Assignment
Please return the lines of the data that contain "Systems".

Collected data entries:
# # #

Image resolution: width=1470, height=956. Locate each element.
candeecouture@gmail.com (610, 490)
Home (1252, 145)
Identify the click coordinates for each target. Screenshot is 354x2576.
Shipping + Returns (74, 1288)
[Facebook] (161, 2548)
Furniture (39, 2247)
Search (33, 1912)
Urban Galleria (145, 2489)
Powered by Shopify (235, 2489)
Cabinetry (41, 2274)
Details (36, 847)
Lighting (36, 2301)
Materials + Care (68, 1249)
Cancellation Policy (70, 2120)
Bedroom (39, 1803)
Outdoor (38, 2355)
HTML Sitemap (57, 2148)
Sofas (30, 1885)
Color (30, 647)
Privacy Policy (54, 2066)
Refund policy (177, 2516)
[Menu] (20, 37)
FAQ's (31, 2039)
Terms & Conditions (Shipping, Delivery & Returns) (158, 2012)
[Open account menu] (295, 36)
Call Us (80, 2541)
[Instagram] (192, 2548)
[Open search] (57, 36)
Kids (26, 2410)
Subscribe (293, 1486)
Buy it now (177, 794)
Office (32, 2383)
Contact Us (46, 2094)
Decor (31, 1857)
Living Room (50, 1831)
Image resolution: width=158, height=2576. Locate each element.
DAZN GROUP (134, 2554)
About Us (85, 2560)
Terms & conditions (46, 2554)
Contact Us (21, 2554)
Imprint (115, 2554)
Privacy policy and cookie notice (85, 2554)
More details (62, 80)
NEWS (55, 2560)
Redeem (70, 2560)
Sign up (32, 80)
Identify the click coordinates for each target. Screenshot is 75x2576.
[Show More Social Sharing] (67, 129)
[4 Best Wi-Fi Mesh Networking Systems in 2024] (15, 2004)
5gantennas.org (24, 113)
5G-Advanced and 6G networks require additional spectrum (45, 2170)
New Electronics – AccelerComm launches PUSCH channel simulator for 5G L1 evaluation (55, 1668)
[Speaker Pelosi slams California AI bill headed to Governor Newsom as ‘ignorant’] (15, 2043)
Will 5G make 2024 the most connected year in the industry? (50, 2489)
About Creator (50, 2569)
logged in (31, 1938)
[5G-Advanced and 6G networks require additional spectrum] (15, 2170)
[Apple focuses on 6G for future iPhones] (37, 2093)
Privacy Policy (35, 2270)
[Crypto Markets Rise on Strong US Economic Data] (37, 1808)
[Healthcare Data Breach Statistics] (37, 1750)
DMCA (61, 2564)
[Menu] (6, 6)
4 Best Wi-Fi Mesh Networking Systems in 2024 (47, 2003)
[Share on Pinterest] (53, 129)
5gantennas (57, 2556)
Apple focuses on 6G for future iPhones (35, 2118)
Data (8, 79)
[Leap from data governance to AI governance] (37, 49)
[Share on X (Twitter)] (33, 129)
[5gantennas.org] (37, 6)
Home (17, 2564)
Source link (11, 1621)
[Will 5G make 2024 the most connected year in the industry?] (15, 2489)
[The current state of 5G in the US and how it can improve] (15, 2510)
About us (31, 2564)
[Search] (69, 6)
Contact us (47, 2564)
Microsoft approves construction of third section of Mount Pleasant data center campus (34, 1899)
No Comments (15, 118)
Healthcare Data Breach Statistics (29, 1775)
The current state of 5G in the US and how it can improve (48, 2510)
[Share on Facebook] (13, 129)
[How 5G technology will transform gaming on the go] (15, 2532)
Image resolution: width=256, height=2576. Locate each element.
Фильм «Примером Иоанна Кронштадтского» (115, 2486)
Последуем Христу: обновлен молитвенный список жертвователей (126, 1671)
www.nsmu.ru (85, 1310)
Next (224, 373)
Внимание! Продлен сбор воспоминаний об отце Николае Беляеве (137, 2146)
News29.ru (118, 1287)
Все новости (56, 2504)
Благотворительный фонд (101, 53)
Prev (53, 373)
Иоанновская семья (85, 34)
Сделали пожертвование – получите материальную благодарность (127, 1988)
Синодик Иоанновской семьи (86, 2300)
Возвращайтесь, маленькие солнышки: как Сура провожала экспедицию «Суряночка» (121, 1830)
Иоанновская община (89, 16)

# # #

Expected answer
[4 Best Wi-Fi Mesh Networking Systems in 2024] (15, 2004)
4 Best Wi-Fi Mesh Networking Systems in 2024 (47, 2003)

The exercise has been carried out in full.